A second explanation has to do with the presence, often in large numbers, of plague-susceptible rodents and vector fleas. Among these are rock squirrels (Spermophilus variegatus) and their fleas, Diamanus montanus. Squirrels have a predilection for habitats created by human activity and often live peridomestically. Diamanus fleas bite humans readily and transmit plague effectively. Together, they are directly responsible for at least 41% of human plague cases in the United States (1). Prairie dogs (Cynomys gunnisoni) and their fleas, Opisocrostis hirsutus, also are widespread and abundant. Because of their abundance and susceptibility to plague, prairie dogs are a major amplifying host throughout the Southwest, including the Navajo Reservation. Prairie dog fleas are not inclined to bite humans, and most of the few cases acquired from prairie dogs follow the handling of a plague-infected animal, e.g., after preparing it as food. Human plague cases also have been acquired from various other hosts, including the antelope ground squirrel (Ammospermophilus leucurus) and its flea, Thrassis bacchi, resident in much of the Southwest. PREVENTION AND CONTROL

Efforts to maintain surveillance and to conduct prevention and control programs in the plague-focus area of the Southwest, particularly on the Navajo Reservation, are made difficult by the immensity of the region and the dispersal of its people. Health education on how to recognize and avoid plague is a principal program element of the Indian Health Service (IHS) and Tribal authorities. The message is carried by IHS and Tribal Community Health Representatives by word of mouth, by the Navajo Times, and by Navajo-language radio and television programs. Insecticidal control of vector fleas is carried out by the IHS in response to human cases or the finding of plague in animal populations where there is potential for human exposure. Each spring on the Navajo Reservation, a systematic serosurvey for antibodies to Y. pestis in dog populations provides surveillance data and a degree of prediction concerning the course of plague activity during the summer transmission season.

In north-central New Mexico, where human populations are more concentrated, plague remains a problem in Indian pueblos and other semiurban areas. In such areas, new stategies for preventing human exposure are expected to be effective. These include the preemptive application of insecticides and rodenticides to control flea vectors and rodent reservoirs where risk of human exposure is known to be high. Field trials of permethrin, an insecticide, and cholecalciferol (Vitamin D3), a rodenticide, have shown that these materials are safe and effective when used against rock squirrels and their fleas in New Mexico residential areas and pueblos (6). Applications have been made to register both materials with the Environmental Protection Agency and appropriate state regulatory agencies. Permethrin is expected to be equally effective against other species of flea vectors and in other situations; however, on the immense and thinly populated Navajo Reservation, the use of rodenticides and preemptive control measures is not indicated. Using control measures for vector fleas in response to human cases and maintaining surveillance to detect plague in animal populations will continue to be the primary strategy.

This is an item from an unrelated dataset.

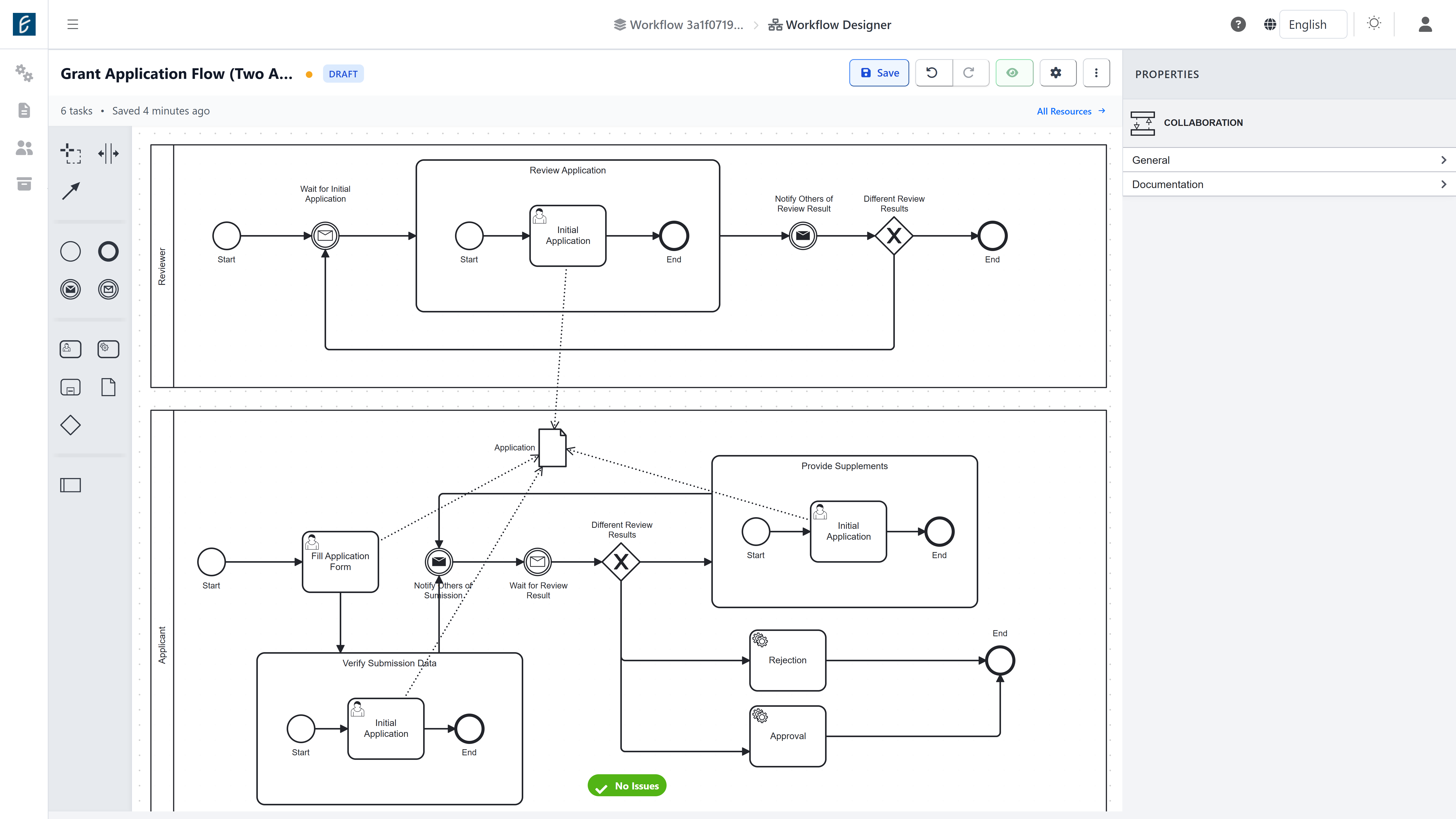Screen dimensions: 1456x819
Task: Open the English language dropdown
Action: 1312,24
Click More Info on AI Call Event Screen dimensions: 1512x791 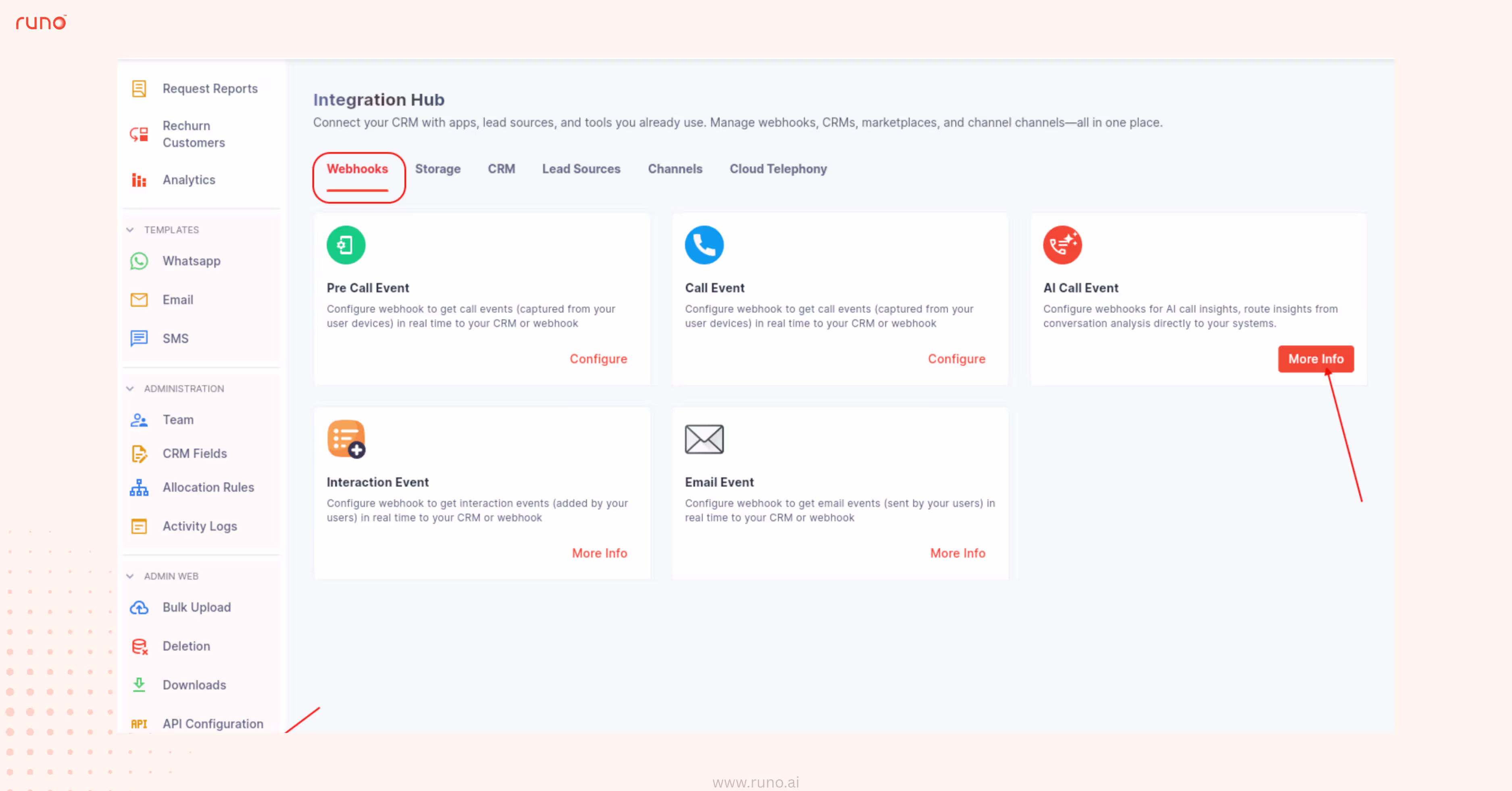coord(1315,358)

  1. Barnes AM. Surveillance and control of plague in the United States. Symp Zool Soc Lond 1982;50:237-70.

  2. Centers for Disease Control. Plague in the United States, 1983. In: CDC Surveillance Summaries. MMWR 1984;33(1SS):15SS-21SS.

  3. Centers for Disease Control. Plague in the United States, 1984. In: CDC Surveillance Summaries. MMWR 1985;34(2SS):9SS-14SS.

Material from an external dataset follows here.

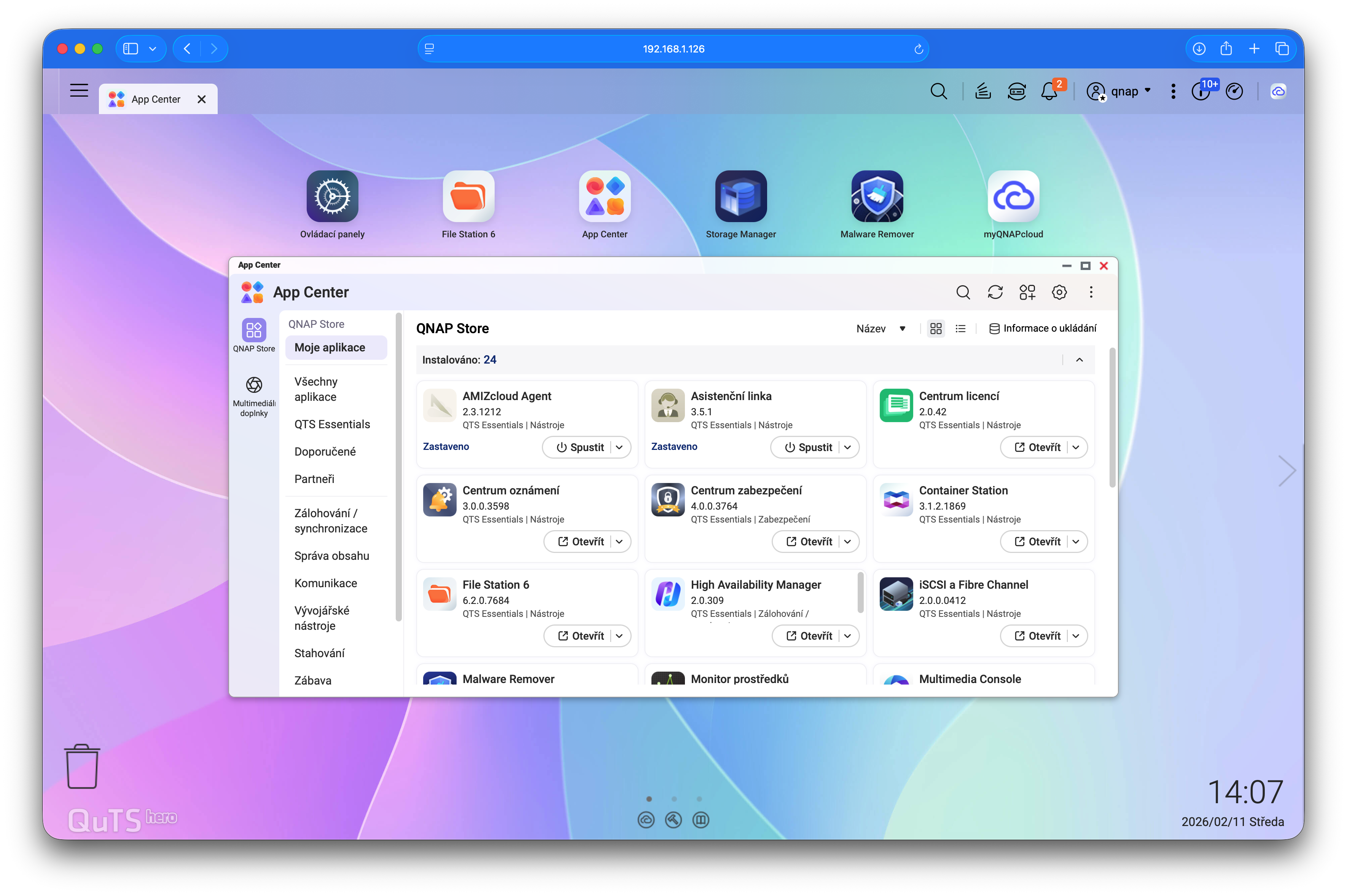Switch to grid view mode
The width and height of the screenshot is (1347, 896).
[936, 329]
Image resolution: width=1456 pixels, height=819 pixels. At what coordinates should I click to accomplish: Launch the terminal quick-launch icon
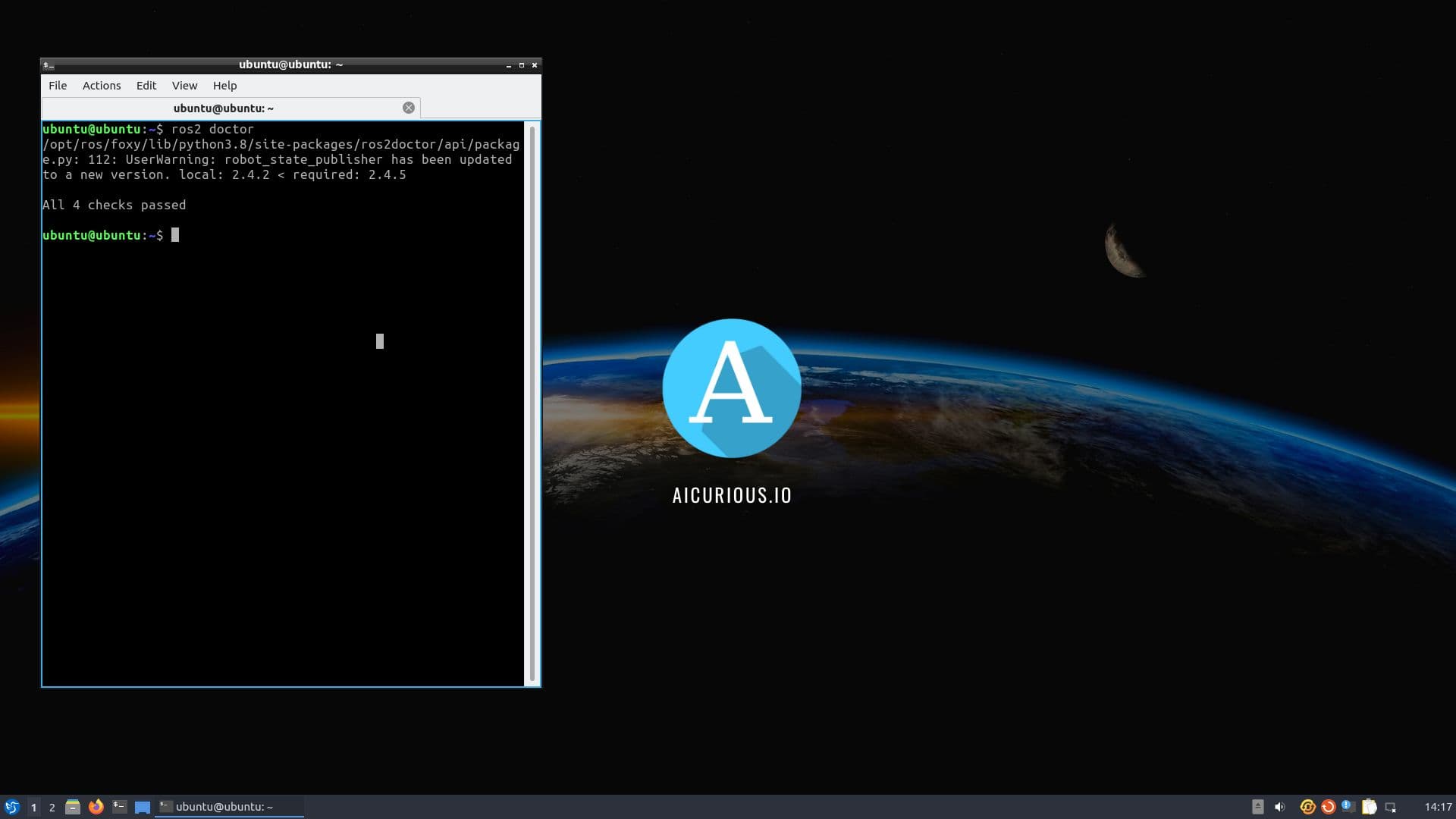(119, 807)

  4. World Health Organization. International health regulations (1969). Geneva: World Health Organization, 1971:1-99.

  5. Poland JD, Barnes AM. Plague. In: Steele JF, ed. CRC handbook series in zoonoses. Section A: bacterial, rickettsial, and mycotic diseases. Boca Raton, Florida: CRC Press, 1979:515-56.

  6. Beard ML, Maupin GO, Barnes AM, Marshall EF. Laboratory trials of cholecalciferol against Spermophilus variegatus (rock squirrels), a source of human plague (Yersinia pestis) in the southwestern United States. J Environ Health 1988;50:287-9.